Apropos: Die Mainstreammedien mühen sich wacker, jeden Tag die neueste Horrormeldungen von der Klimafront zu präsentieren, um angesichts dieses Bibberfrühlings keine defätistische Stimmung aufkommen zu lassen und den „Klimaleugnern“, die sich schon die klammen Hände reiben, keinen Vorschub zu leisten. Gerade ist wieder ein Eisberg in der Antarktis abgebrochen, in Kalifornien brennt es bereits, obwohl erst Frühling ist. Ach, Frühling! Und das Regendefizit der letzten Jahre soll immer noch nicht ausgeglichen sein. Schweine, soll es ewig regnen?
Über das bisschen Frösteln im Mai nicht aufregen
Erst „Märzwinter“, dann ein viel zu kalter April mit Nachtfrösten ohne Ende und jetzt ein ebenfalls unterkühlter, gar nicht wonniger Mai. Wie es aussieht, dürfte es das kälteste Frühjahr seit 1987 werden. „Dass wir nun erstmals wieder einen wirklich kalten Frühling erleben, ist ein klarer Hinweis auf den schnell fortschreitenden Klimawandel“, heißt es in einem Wetterportal. Diese Logik erschließt sich mir nicht auf den ersten Klick. Aber eins habe ich gelernt: Warm ist immer Klima, kalt nur schlechtes Wetter.
Die Deutschen sind das einzige Volk auf der Welt, mit Ausnahme vielleicht von einigen Nomadenstämmen in der Sahara, die sich über Regen und Kälte freuen wie die – passt hier einfach gut – Schneekönige.
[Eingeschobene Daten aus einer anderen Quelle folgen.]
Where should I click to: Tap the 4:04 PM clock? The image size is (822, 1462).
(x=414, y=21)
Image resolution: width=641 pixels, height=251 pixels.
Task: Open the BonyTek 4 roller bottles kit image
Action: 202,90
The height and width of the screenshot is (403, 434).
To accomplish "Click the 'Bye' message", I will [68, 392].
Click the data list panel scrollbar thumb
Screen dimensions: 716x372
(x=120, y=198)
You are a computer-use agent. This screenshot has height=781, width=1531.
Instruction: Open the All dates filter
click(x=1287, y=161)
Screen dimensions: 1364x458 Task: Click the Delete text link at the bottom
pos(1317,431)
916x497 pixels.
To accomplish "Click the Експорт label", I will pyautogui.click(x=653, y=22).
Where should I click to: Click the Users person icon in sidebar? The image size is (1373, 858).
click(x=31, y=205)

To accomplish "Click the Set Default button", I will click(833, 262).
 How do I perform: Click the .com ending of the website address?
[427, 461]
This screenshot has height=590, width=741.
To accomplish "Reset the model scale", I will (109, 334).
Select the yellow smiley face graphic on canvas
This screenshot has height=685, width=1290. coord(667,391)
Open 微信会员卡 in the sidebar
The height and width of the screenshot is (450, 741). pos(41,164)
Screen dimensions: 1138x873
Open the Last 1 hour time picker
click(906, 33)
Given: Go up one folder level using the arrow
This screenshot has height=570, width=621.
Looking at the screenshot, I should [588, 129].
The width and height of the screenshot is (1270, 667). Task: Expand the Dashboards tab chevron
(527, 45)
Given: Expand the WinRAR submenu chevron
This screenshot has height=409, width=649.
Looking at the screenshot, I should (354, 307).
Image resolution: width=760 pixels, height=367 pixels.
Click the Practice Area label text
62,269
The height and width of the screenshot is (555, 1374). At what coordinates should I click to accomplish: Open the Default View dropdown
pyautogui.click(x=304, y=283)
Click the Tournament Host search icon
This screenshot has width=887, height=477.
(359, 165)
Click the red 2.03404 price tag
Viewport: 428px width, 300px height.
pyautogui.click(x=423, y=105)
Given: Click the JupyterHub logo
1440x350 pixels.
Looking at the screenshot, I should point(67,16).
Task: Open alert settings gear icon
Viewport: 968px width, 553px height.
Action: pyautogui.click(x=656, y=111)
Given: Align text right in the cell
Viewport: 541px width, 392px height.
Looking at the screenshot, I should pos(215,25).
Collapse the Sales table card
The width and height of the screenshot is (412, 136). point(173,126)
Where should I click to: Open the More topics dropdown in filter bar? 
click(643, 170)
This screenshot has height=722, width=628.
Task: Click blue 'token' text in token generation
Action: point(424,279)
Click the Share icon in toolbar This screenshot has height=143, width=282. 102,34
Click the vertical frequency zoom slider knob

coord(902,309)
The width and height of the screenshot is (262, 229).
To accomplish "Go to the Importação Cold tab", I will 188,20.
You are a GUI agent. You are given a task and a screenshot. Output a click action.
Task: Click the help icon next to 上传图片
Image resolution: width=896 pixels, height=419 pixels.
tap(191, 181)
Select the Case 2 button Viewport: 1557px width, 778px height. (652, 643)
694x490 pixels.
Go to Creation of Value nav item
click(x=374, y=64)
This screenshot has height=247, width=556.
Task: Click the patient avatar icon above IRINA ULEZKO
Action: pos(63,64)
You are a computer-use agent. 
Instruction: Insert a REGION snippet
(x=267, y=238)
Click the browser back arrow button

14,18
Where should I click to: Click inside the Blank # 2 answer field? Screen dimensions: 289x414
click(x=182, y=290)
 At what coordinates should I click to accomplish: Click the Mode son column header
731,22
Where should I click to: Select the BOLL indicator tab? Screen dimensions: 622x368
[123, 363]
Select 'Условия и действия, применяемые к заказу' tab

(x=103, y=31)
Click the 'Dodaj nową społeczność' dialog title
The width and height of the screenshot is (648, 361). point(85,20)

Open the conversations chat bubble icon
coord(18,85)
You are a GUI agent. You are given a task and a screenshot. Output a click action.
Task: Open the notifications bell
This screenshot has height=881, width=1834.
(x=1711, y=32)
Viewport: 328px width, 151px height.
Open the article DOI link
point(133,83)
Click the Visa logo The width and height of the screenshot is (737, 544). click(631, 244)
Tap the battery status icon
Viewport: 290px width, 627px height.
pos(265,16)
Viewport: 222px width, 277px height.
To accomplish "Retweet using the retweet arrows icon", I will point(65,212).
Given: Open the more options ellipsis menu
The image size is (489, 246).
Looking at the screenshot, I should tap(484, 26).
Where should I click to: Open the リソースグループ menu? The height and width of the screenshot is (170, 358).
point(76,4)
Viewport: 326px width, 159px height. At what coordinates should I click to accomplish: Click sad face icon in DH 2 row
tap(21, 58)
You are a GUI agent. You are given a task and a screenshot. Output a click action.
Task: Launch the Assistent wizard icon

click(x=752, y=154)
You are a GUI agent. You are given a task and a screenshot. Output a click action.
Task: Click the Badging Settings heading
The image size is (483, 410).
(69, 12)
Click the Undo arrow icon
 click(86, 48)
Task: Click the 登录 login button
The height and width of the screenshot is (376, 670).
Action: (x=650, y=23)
Andere Völker, Italiener, Franzosen, Griechen, blühen auf, wenn sich das Thermometer schon im Mai an die 30-Grad-Marke heranpirscht, räkeln sich satt in der Sonne und hoffen inständig, dass es sich mit Regen und Kälte bis zum nächsten Winter erledigt hat. Die Deutschen dagegen schütteln besorgt den Kopf, wenn sich doch mal ein Hoch bequemt, sich über unserem kalten und dunklen Land einzunisten, über das Heinrich Heine befand, ein deutscher Sommer sei ein grün angestrichener Winter. Sie räsonieren über den Klimawandel und die bevorstehende Apokalypse und überlegen, was man „der Natur“ noch Gutes tun könne.
Und wir Deutsche haben ja wirklich so vieles wiedergutzumachen. Angesichts eines über Jahrhunderte aufgehäuften Schuldenkontos von Kolonialismus, rücksichtsloser Industrialisierung, Frauenverächtung, Nationalismus, Nazismus und Jahrzehnte langen schändlichen Wohllebens darf man sich über das bisschen Frösteln im Mai nicht aufregen. Wir haben es verdient!
Wobei all dies, wohlgemerkt, nur fürs eigene Land gilt. Denn wenn die Deutschen verreisen, wollen sie am Strand einen makellos blauen Himmel und Wärme ohne Ende. Da darf kein Wölkchen das ewige Sommerfeeling trüben. Und die Klimakrise ist auf einmal ganz weit weg.